Unfortunately, doctors are falling short of patient’s expectations and turning out to be more like a bad first date. According to Wiser’s Patient Centered Care Index, a survey that measures how well doctors are doing in taking up the challenge of the shared decision-making at the heart of patient centered care, doctors are not meeting patient expectations.
The industry may be improving in cost and increasing accessibility and convenience, says Gregg Rosenberg, Wiser’s chief product officer, but the quarterly survey that canvasses more than 2,500 patients indicates treatment ratings remain gapped.
Rosenberg says you should ask yourself these five questions to evaluate whether your relationship with your doctor is healthy:
- Does your physician take the time to understand your values and personal situation?
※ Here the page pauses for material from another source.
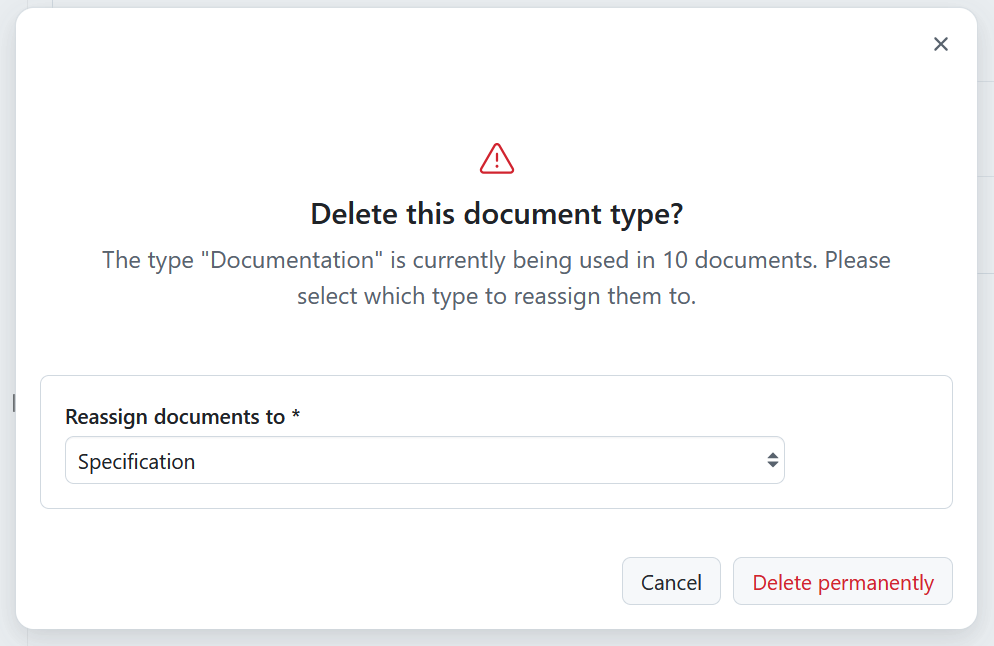The width and height of the screenshot is (994, 646).
Task: Click the exclamation mark inside the warning triangle
Action: click(496, 160)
- How well does your doctor help you understand the range of treatment options for your particular condition?
- How well does your physician understand the evidence that goes with the various treatment options, reporting if they are strong or weak?
- Does your physician communicate with empathy and relate to your fears, anxieties, beliefs or even your financial considerations?
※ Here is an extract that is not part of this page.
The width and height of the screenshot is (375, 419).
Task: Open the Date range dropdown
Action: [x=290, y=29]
- Does your doctor actively involve you in the decision-making regarding treatment?
Rosenberg says the index shows doctors do best involving the patient to get a shared decision, “but you can’t truly get to shared without the other four factors, and the likelihood your physician can take the time to understand your values and help you understand your options is not high.”
The Culprit: Time Constraints
High patient volume and a shortage of physicians, particularly in the primary care arena, translate to doctors being pressed for time during office visits. “Few doctors have time to walk patients through the 18 treatment options for carpal tunnel syndrome which is why they short circuit,” Rosenberg says.
The shortage situation is expected to go downhill, with experts predicting the situation to worsen in 2014 as millions more patients stream into the system—bad news for the dating pool.
“The 10-minute paradigm really has to change,” says Dr. Glen Stream, chairman of the American Academy of Family Physicians (AAFP). These short visits do not provide adequate time to develop trust and share the in-depth dialogue that shapes a treatment decision.
The current fee for service environment is not conducive to forming deep relationships, claims Dr. Charles Kennedy, head of Aetna’s Aligned Care Solutions Group. Much of a patient’s care—particularly for those patients who have chronic conditions—is done at home. One way to build deeper relationships is to empower patients to do a better job of maintaining their care at home. But the current environment makes this difficult because doctors are too busy running from examining room to examining room, Kennedy says. “It’s like being a hamster on a wheel.”
Stream emphasizes that patient trust goes two ways. Patients have to be forthcoming about their medical history and concerns. He adds that patients tend not to open up at first but can build trust after half a dozen visits. “Decisions don’t have to be made abruptly. A key part is taking time to be comfortable,” Stream says.
The dating game is not an unreasonable comparison for determining whether a doctor is a good fit, Stream adds. Patients can go online to review a doctor’s background. But it’s more than just being knowledgeable. “To be compliant, patients need to know I have their best interests at heart.”
Sometimes it’s as simple as managing expectations. A patient may have a specific treatment need and the doctor who is most expert at providing that treatment is not a good communicator. Stream prepares his patients for that. “I tell them, ‘Don’t expect warm and fuzzy.’”
Here are some tips to find a physician who will be your best health care mate:
Poll like-minded friends and family. The information about their physician experience is anecdotal, but it’s a start.
Do a dry run. Visit the office of a physician prospect. This helps you evaluate the staff and the environment. A bad encounter at the reception desk can crush your experience.
Seek out PCMH practices and ACO’s. A complement of nurse practitioners, physician assistants, health coaches and nutritionists add layers of expertise and technology reliance ramps up on-the-fly convenience and access and frees up physician time to build relationships.
Keep looking till you find a good fit. People often stick with a doctor they don’t like because they’re afraid to change, says Stream. “If you don’t connect with the first person you see, it’s okay to find someone else.”